:: Aim of the task ::
Copy the data exactly, keeping every line intact.

:: Data to examine ::
▶

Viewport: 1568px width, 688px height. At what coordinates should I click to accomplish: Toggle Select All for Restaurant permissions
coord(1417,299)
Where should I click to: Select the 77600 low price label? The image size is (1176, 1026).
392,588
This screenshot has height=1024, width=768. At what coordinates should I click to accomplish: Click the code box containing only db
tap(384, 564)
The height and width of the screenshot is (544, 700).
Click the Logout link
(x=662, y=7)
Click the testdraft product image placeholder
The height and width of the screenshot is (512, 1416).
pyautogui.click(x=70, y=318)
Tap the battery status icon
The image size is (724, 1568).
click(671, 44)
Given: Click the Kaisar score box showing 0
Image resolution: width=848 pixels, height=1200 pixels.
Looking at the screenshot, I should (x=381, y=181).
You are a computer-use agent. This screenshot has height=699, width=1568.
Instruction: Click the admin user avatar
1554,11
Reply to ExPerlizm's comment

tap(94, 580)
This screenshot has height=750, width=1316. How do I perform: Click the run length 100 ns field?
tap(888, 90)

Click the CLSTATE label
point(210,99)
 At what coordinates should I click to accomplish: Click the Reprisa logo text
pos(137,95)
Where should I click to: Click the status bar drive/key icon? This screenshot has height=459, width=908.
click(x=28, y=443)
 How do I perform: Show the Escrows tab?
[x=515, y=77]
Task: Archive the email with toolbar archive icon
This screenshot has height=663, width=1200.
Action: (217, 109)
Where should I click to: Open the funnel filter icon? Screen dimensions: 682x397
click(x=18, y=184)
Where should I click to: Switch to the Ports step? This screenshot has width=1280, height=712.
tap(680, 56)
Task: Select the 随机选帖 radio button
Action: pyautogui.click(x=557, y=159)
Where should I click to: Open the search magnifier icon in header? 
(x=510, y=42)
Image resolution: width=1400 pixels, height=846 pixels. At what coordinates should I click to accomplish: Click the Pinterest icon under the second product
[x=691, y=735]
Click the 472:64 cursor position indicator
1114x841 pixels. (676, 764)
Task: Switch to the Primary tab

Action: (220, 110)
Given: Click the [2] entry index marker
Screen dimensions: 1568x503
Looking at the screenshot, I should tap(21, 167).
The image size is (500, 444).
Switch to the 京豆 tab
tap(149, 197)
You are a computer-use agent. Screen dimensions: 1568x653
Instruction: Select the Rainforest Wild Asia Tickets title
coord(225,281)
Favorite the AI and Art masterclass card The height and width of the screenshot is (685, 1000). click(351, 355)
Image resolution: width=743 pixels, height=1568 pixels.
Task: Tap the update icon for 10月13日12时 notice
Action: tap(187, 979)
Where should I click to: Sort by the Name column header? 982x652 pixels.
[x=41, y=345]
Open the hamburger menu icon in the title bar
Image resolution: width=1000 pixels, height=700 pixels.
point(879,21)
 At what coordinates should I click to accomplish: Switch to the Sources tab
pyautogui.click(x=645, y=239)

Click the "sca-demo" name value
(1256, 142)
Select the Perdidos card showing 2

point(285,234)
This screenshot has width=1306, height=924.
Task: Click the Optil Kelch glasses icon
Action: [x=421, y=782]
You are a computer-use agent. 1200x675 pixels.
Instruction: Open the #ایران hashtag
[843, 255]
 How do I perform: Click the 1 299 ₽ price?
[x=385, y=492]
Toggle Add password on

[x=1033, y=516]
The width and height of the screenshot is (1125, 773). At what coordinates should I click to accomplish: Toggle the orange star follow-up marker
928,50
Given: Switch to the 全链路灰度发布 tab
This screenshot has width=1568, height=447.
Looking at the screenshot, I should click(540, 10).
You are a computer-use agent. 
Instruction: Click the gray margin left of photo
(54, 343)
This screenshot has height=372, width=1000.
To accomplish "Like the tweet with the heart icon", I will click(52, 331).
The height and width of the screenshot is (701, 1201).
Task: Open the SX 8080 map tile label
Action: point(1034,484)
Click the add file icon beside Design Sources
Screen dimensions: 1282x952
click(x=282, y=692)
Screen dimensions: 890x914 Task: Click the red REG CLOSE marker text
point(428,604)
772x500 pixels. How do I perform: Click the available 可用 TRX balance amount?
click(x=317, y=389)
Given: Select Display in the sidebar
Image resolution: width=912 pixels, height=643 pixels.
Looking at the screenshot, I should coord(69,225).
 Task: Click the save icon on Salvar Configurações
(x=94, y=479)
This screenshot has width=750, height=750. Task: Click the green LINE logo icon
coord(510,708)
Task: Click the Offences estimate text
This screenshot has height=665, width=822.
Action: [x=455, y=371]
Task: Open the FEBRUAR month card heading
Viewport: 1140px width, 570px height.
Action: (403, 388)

◀

:: Response area ::
Viewport: 1568px width, 688px height. At what coordinates should I click to accomplish: Toggle Select All for Restaurant permissions
coord(1417,299)
Where should I click to: Select the 77600 low price label? The image size is (1176, 1026).
392,588
This screenshot has height=1024, width=768. At what coordinates should I click to accomplish: Click the code box containing only db
tap(384, 564)
The height and width of the screenshot is (544, 700).
Click the Logout link
(x=662, y=7)
Click the testdraft product image placeholder
The height and width of the screenshot is (512, 1416).
pyautogui.click(x=70, y=318)
Tap the battery status icon
The image size is (724, 1568).
click(671, 44)
Given: Click the Kaisar score box showing 0
Image resolution: width=848 pixels, height=1200 pixels.
Looking at the screenshot, I should (x=381, y=181).
You are a computer-use agent. This screenshot has height=699, width=1568.
Instruction: Click the admin user avatar
1554,11
Reply to ExPerlizm's comment

tap(94, 580)
This screenshot has height=750, width=1316. How do I perform: Click the run length 100 ns field?
tap(888, 90)

Click the CLSTATE label
point(210,99)
 At what coordinates should I click to accomplish: Click the Reprisa logo text
pos(137,95)
Where should I click to: Click the status bar drive/key icon? This screenshot has height=459, width=908.
click(x=28, y=443)
 How do I perform: Show the Escrows tab?
[x=515, y=77]
Task: Archive the email with toolbar archive icon
This screenshot has height=663, width=1200.
Action: (217, 109)
Where should I click to: Open the funnel filter icon? Screen dimensions: 682x397
click(x=18, y=184)
Where should I click to: Switch to the Ports step? This screenshot has width=1280, height=712.
tap(680, 56)
Task: Select the 随机选帖 radio button
Action: pyautogui.click(x=557, y=159)
Where should I click to: Open the search magnifier icon in header? 
(x=510, y=42)
Image resolution: width=1400 pixels, height=846 pixels. At what coordinates should I click to accomplish: Click the Pinterest icon under the second product
[x=691, y=735]
Click the 472:64 cursor position indicator
1114x841 pixels. (676, 764)
Task: Switch to the Primary tab

Action: (220, 110)
Given: Click the [2] entry index marker
Screen dimensions: 1568x503
Looking at the screenshot, I should tap(21, 167).
The image size is (500, 444).
Switch to the 京豆 tab
tap(149, 197)
You are a computer-use agent. Screen dimensions: 1568x653
Instruction: Select the Rainforest Wild Asia Tickets title
coord(225,281)
Favorite the AI and Art masterclass card The height and width of the screenshot is (685, 1000). click(351, 355)
Image resolution: width=743 pixels, height=1568 pixels.
Task: Tap the update icon for 10月13日12时 notice
Action: tap(187, 979)
Where should I click to: Sort by the Name column header? 982x652 pixels.
[x=41, y=345]
Open the hamburger menu icon in the title bar
Image resolution: width=1000 pixels, height=700 pixels.
point(879,21)
 At what coordinates should I click to accomplish: Switch to the Sources tab
pyautogui.click(x=645, y=239)

Click the "sca-demo" name value
(1256, 142)
Select the Perdidos card showing 2

point(285,234)
This screenshot has width=1306, height=924.
Task: Click the Optil Kelch glasses icon
Action: [x=421, y=782]
You are a computer-use agent. 1200x675 pixels.
Instruction: Open the #ایران hashtag
[843, 255]
 How do I perform: Click the 1 299 ₽ price?
[x=385, y=492]
Toggle Add password on

[x=1033, y=516]
The width and height of the screenshot is (1125, 773). At what coordinates should I click to accomplish: Toggle the orange star follow-up marker
928,50
Given: Switch to the 全链路灰度发布 tab
This screenshot has width=1568, height=447.
Looking at the screenshot, I should click(540, 10).
You are a computer-use agent. 
Instruction: Click the gray margin left of photo
(54, 343)
This screenshot has height=372, width=1000.
To accomplish "Like the tweet with the heart icon", I will click(52, 331).
The height and width of the screenshot is (701, 1201).
Task: Open the SX 8080 map tile label
Action: point(1034,484)
Click the add file icon beside Design Sources
Screen dimensions: 1282x952
click(x=282, y=692)
Screen dimensions: 890x914 Task: Click the red REG CLOSE marker text
point(428,604)
772x500 pixels. How do I perform: Click the available 可用 TRX balance amount?
click(x=317, y=389)
Given: Select Display in the sidebar
Image resolution: width=912 pixels, height=643 pixels.
Looking at the screenshot, I should coord(69,225).
 Task: Click the save icon on Salvar Configurações
(x=94, y=479)
This screenshot has width=750, height=750. Task: Click the green LINE logo icon
coord(510,708)
Task: Click the Offences estimate text
This screenshot has height=665, width=822.
Action: [x=455, y=371]
Task: Open the FEBRUAR month card heading
Viewport: 1140px width, 570px height.
Action: (403, 388)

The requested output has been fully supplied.